Kilka lat temu, w roku 2000, przeprowadzono badania ankietowe na temat rozumienia etyki zawodowej w środowisku bibliotekarskim. Materiały zbierano w większych miastach Polski, m.in. w Gdańsku, Olsztynie, Bydgoszczy, Warszawie, Poznaniu, Wrocławiu, Katowicach, Krakowie i Nowym Sączu[5]. Pytano o to, czy jest rzeczą etyczną odmawianie rezerwacji książek lub materiałów; czy uzasadnione są sympatie i poglądy polityczne w gromadzeniu księgozbioru; co można powiedzieć o zamykaniu bibliotek w miesiącach letnich; nadto pytano o słuszność informowania zainteresowanych, kto posiada wypożyczone książki, jak skomentować pobieranie od czytelników opłat za informacje oraz czy obrona biblioteki przed krytyką jest powinnością bibliotekarza?[6]. Te problemy bowiem powinny być przedmiotem dyskusji nad etyką w naszym zawodzie. Do następującego wniosku doszła Elżbieta Czyżewska, postulując pół dekady temu: Wobec braku jednolitych poglądów na różnego rodzaju problemy, należałoby zaproponować środowisku zawodowemu projekt dobrze opracowanego kodeksu etycznego, wskazującego powinności i obowiązki pracowników bibliotek i informacji naukowej. Przyjęcie i wdrażanie norm tego kodeksu można by rozpocząć już na etapie szkolnictwa średniego, później wyższego. Zaznajomienie adeptów zawodu z wymogami współczesnego bibliotekarstwa z pewnością byłoby korzystne dla podniesienia prestiżu zawodu i zmiany wizerunku polskiego bibliotekarza[7].

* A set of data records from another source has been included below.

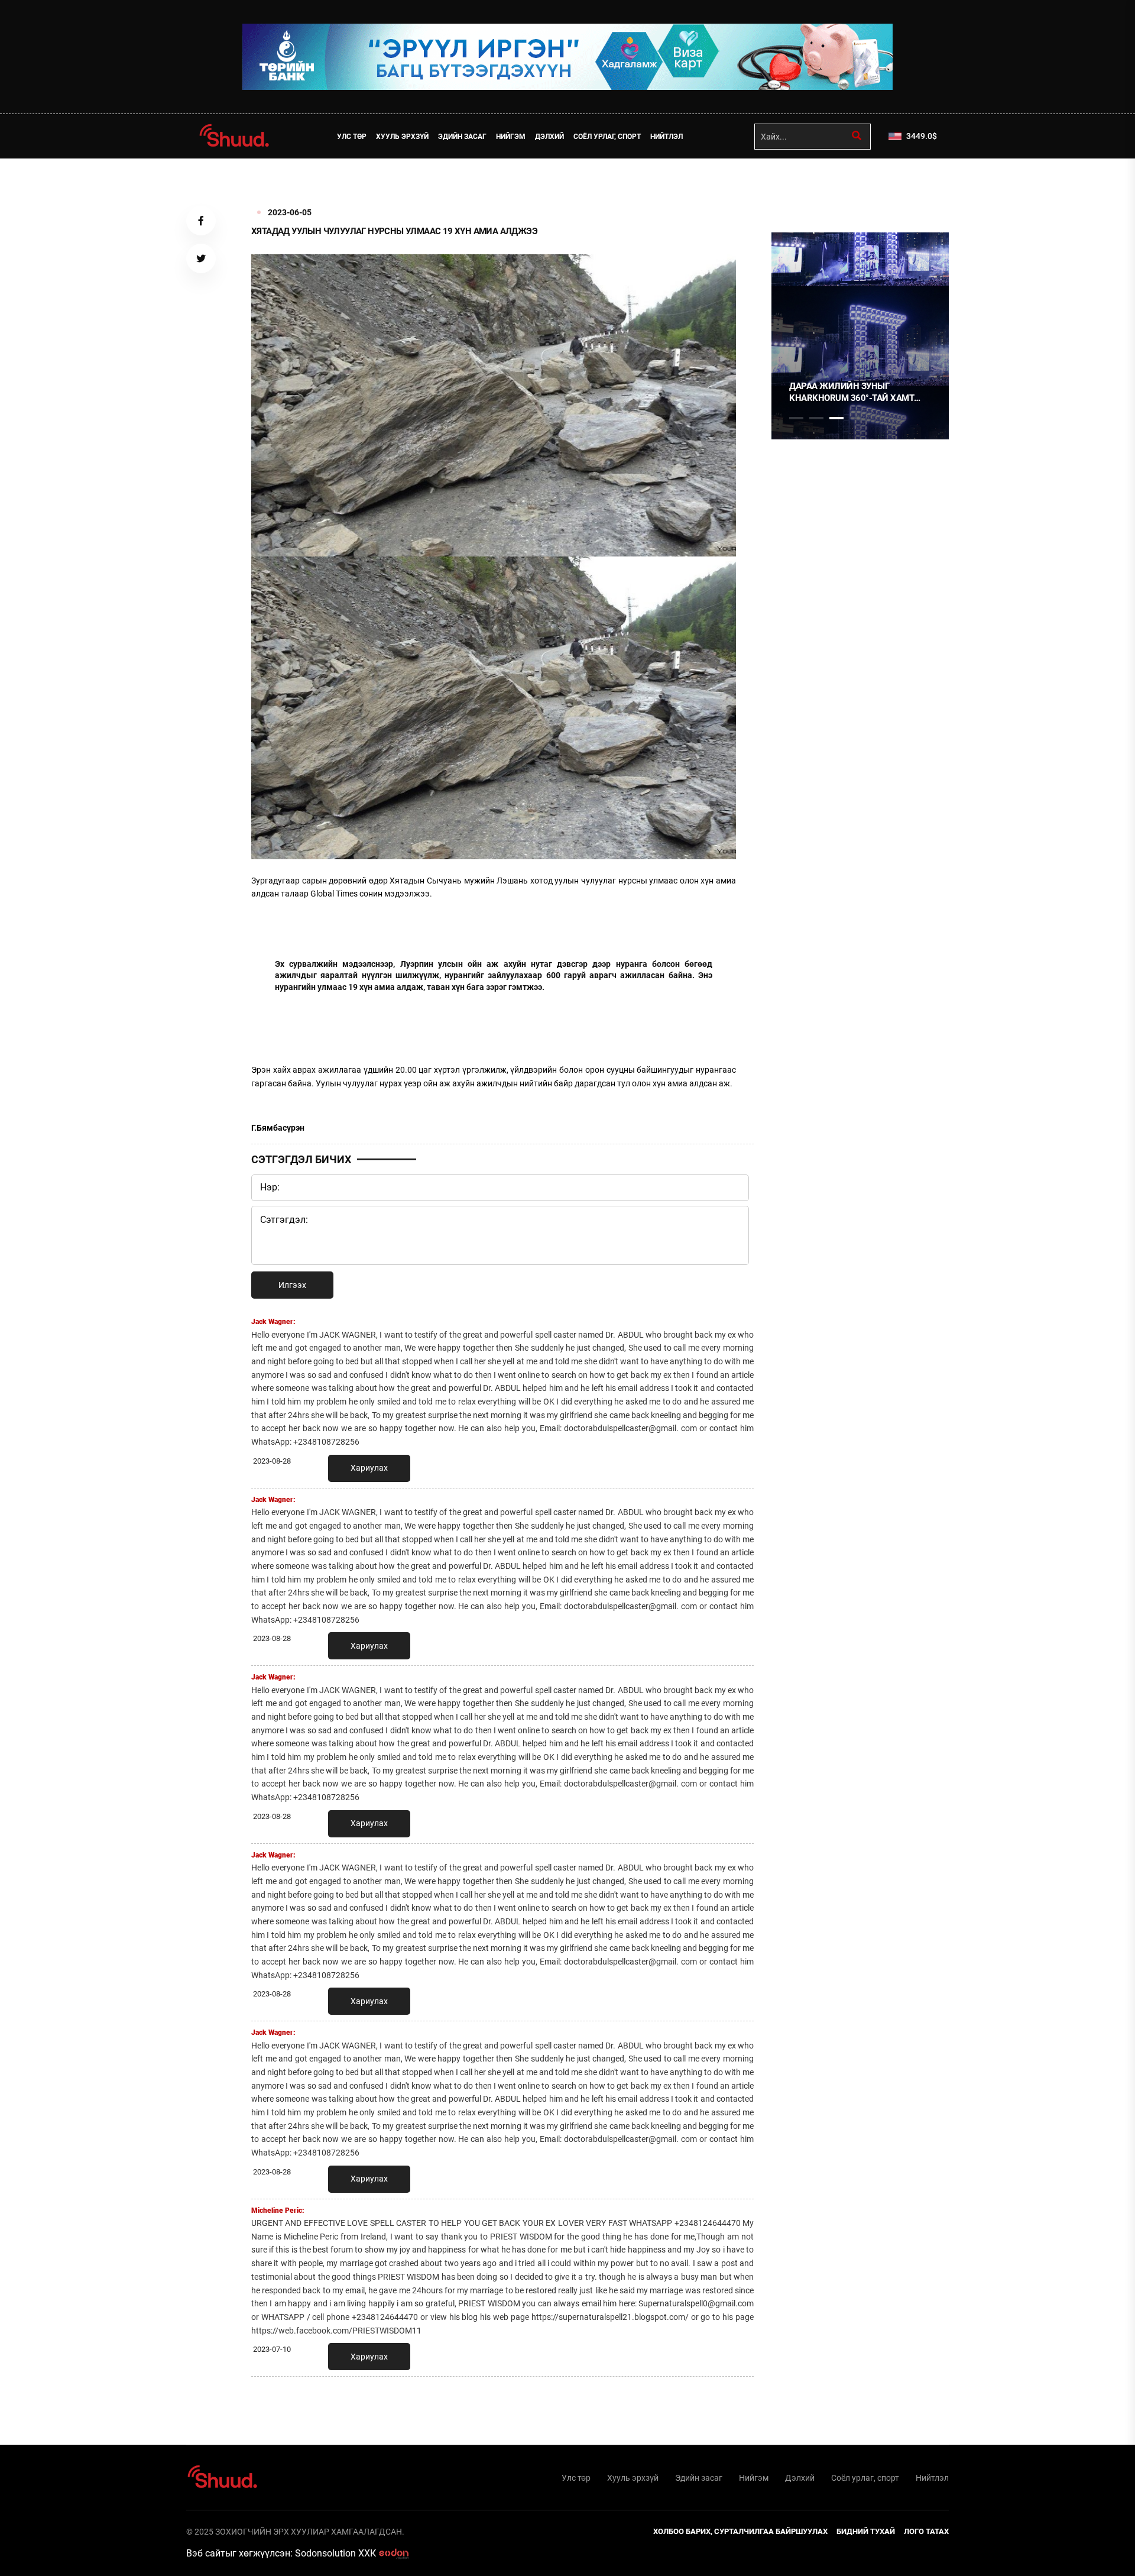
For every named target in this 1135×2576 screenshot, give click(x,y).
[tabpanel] (860, 335)
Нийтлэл (666, 136)
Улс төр (352, 136)
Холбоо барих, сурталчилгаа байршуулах (740, 2531)
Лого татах (926, 2531)
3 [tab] (836, 418)
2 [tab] (816, 418)
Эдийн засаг (462, 136)
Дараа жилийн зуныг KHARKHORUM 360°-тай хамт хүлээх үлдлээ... (851, 392)
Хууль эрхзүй (402, 136)
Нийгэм (511, 136)
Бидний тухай (865, 2531)
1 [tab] (796, 184)
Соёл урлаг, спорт (607, 136)
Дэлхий (549, 136)
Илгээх (292, 1285)
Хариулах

Podkreślając na początku rozdziału fragment cytowanych słów Stefana Kubowa, iż moralne, etyczne postępowanie winno być absolutnie niezależnie od subiektywnych uczuć ludzkich, okoliczności i czynników społecznych, chciałam zaznaczyć istotę autonomii, bezstronności, obiektywności i poprawności w działaniach etycznych. Słusznie pisze Zbigniew Żmigrodzki: Polska, przodująca niegdyś w powojennej Europie pod względem rozwoju etycznej refleksji zawodu bibliotekarskiego (…) znajduje się dziś daleko w tyle poza innymi krajami świata (…). W przeprowadzonym w pierwszej połowie lat 90. sondażu sprzeciwiono się dalszym pracom nad kodeksem [etyki], niewątpliwie pod wpływem szerzonej po tzw. upadku komunizmu ideologii liberalnej, z jej negatywnymi odniesieniami w kwestiach moralnych[8]. Znaczy to, iż w mentalności Polaków różnych zawodów – nie tylko tych z branży usługowej, jak bibliotekarz – głęboko jest zakorzenione postępowanie przynoszące korzyści jednostce, będące dążeniem do realizacji własnych celów nawet nielegalną, bezprawną drogą. Coraz bardziej donośne są głosy sprzeciwiające się korupcjogennym zachowaniom w instytucjach sądowych, medycznych, edukacyjnych – nawet (czy może zwłaszcza) na najwyższych szczeblach. Bywa nierzadko tak, że przymyka się oko na przekraczanie zasad, naruszanie etyki. Jakże łatwo, po uprzednim złożeniu gratyfikacji właściwej osobie, załatwić coś szybciej i lepiej; zdobyć rzecz potrzebną lepszej jakości; zatrzymać przedmiot (choćby książkę – żeby odnieść przykład do sytuacji bibliotecznej) na dłużej.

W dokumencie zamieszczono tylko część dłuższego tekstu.